What to work on:
In this exercise, copy exactly the lines from the one that contains "Viewport: 1508px width, 812px" through the end of the entries below; pictures are not copied.

++++ Information given

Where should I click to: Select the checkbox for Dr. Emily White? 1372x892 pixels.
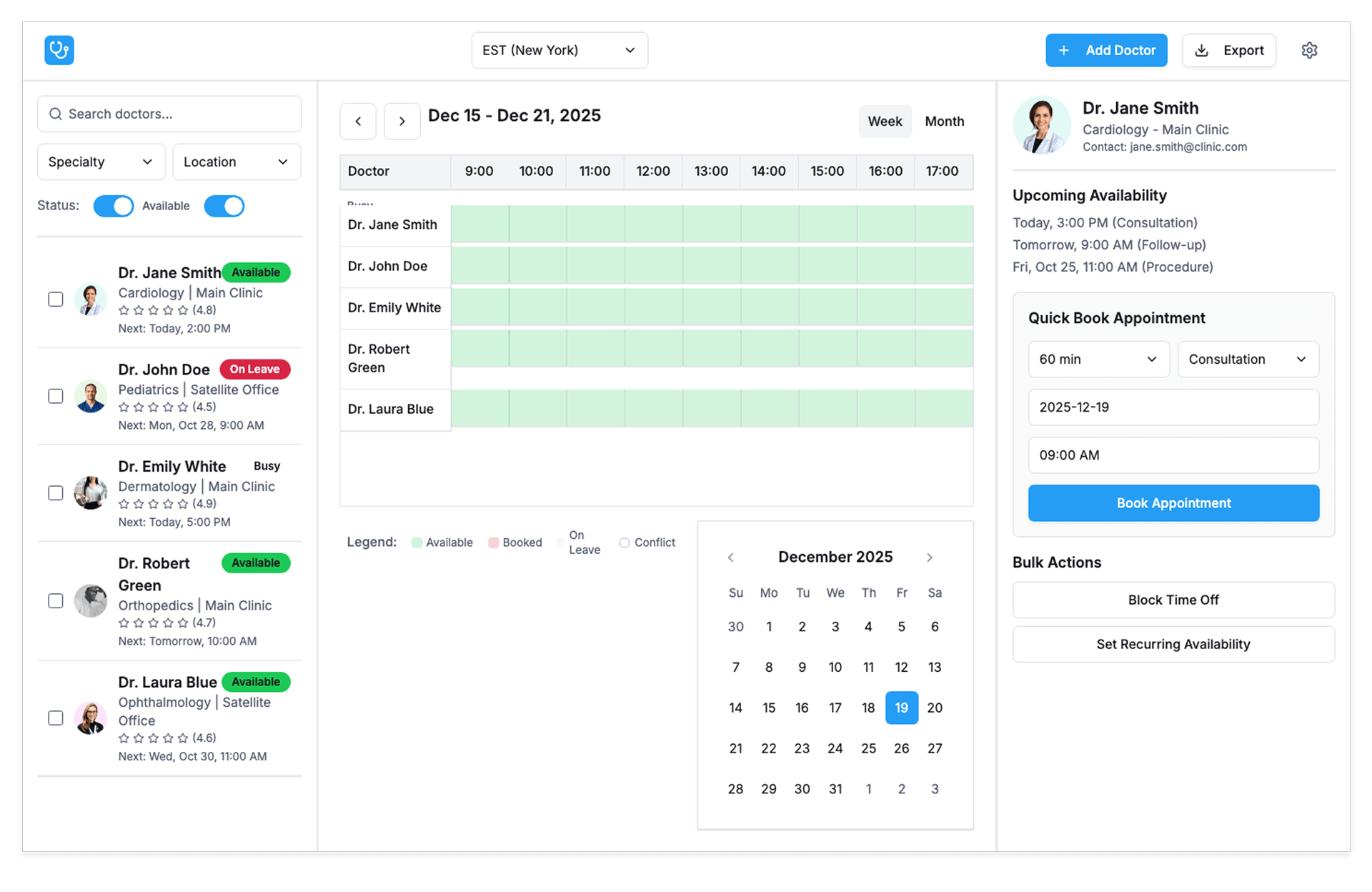click(x=56, y=493)
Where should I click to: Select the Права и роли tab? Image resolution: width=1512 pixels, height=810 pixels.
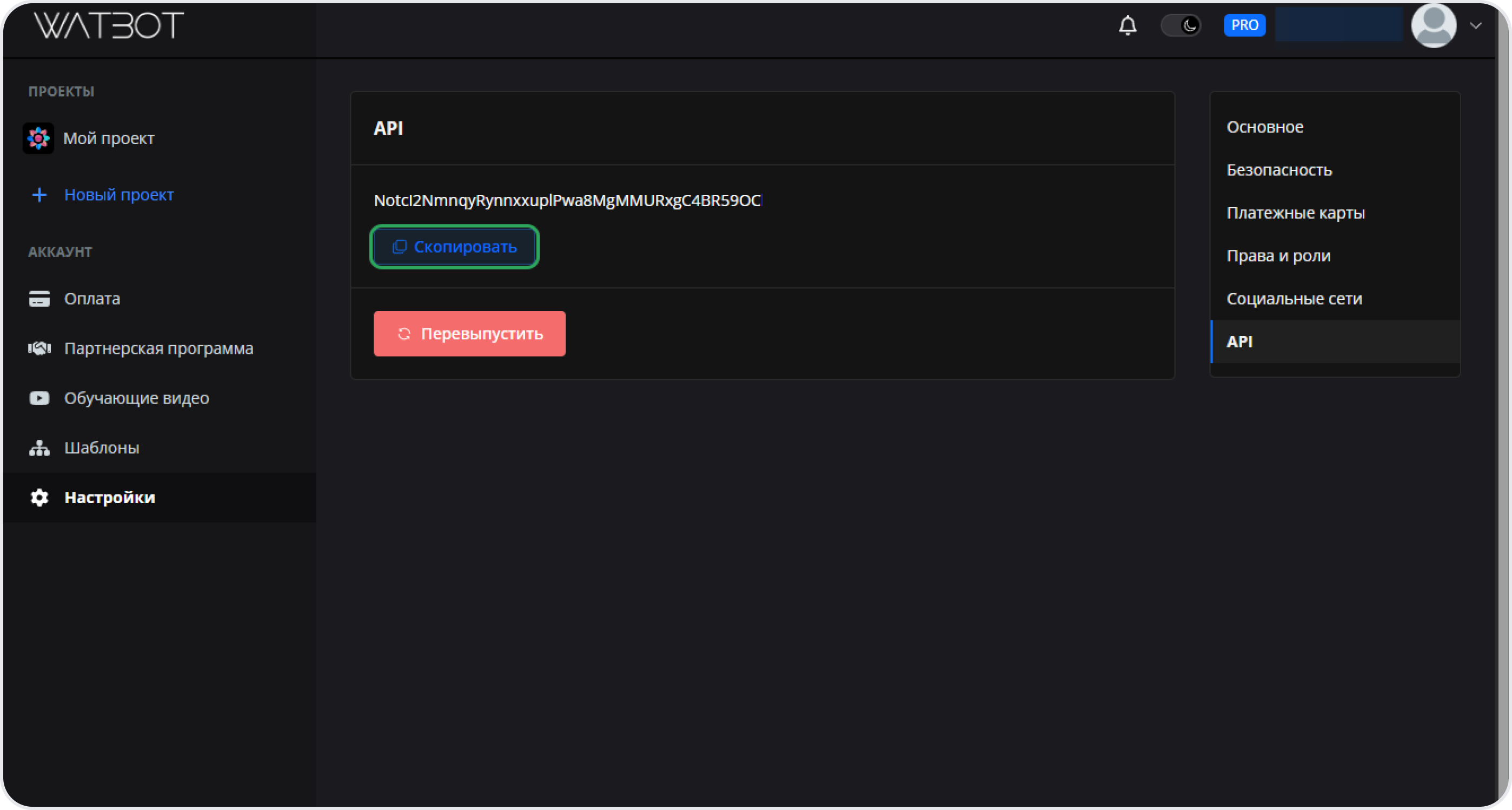tap(1278, 255)

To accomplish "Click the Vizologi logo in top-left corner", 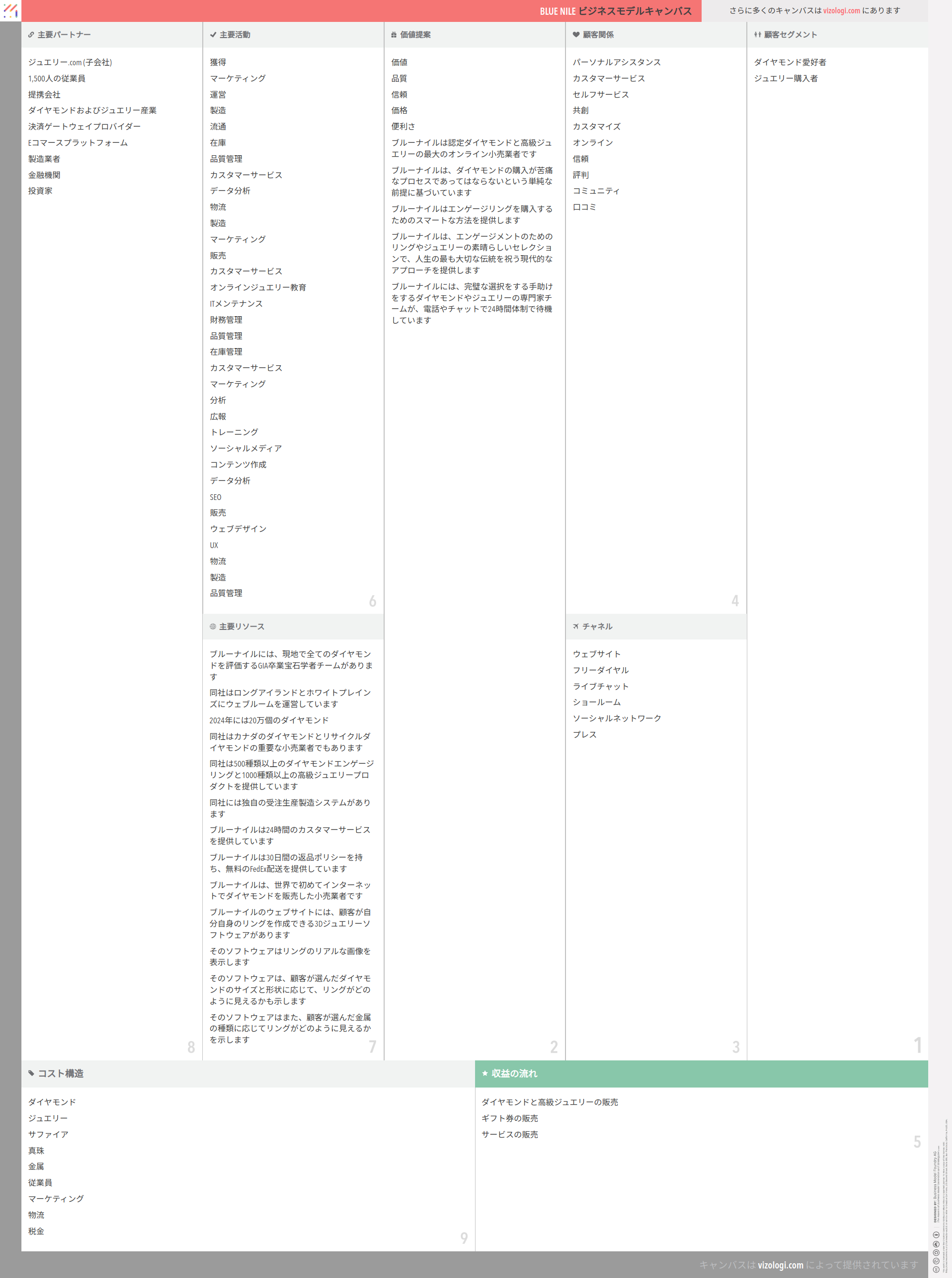I will coord(10,10).
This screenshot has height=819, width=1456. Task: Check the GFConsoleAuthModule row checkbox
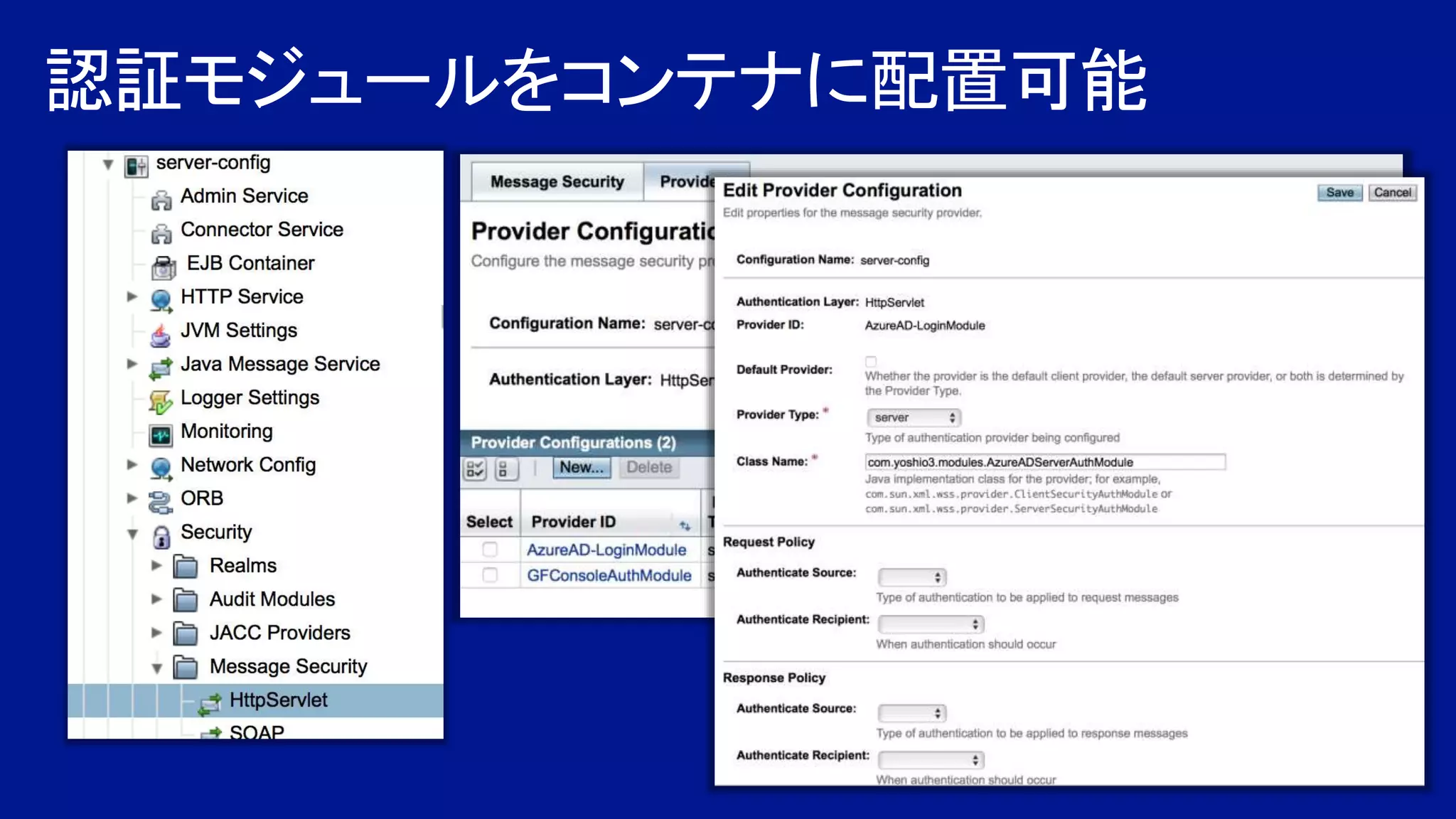(490, 575)
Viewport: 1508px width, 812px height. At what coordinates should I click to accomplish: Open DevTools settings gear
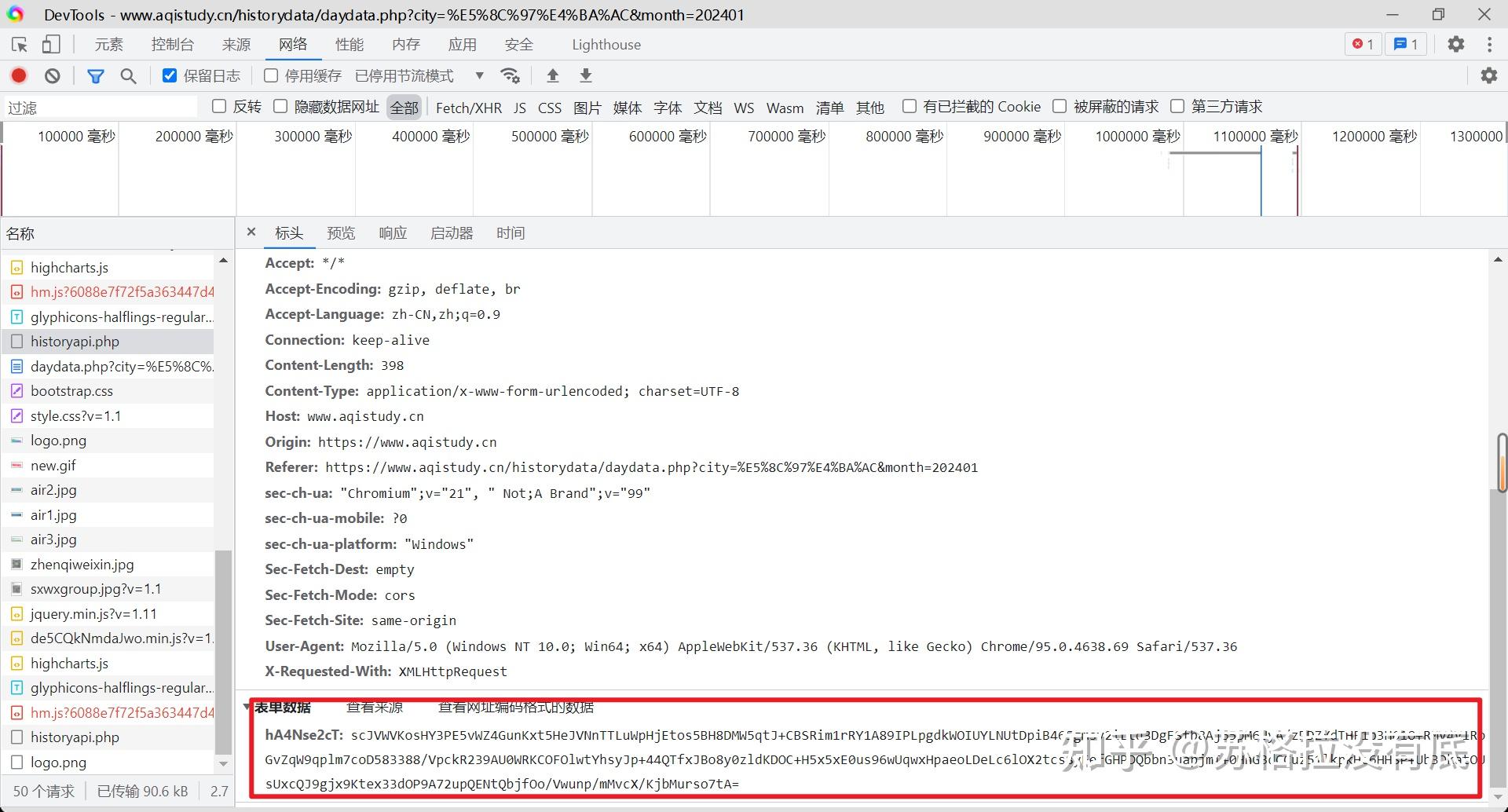tap(1455, 45)
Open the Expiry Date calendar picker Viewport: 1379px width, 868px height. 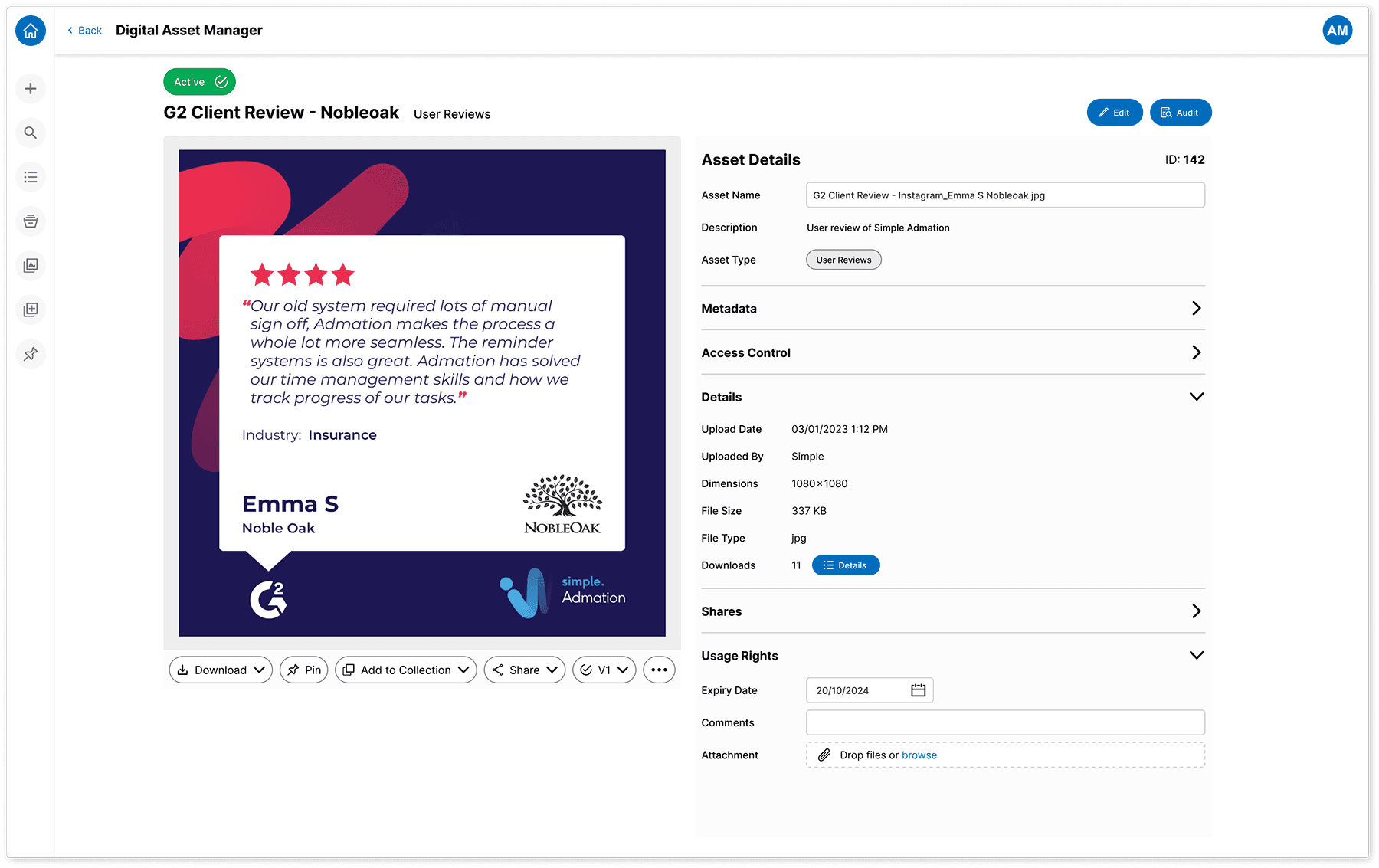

++++++++

Task response:
Viewport: 1508px width, 812px height. At what coordinates should I click to accomplish: Open DevTools settings gear
tap(1455, 45)
Open the Expiry Date calendar picker Viewport: 1379px width, 868px height. 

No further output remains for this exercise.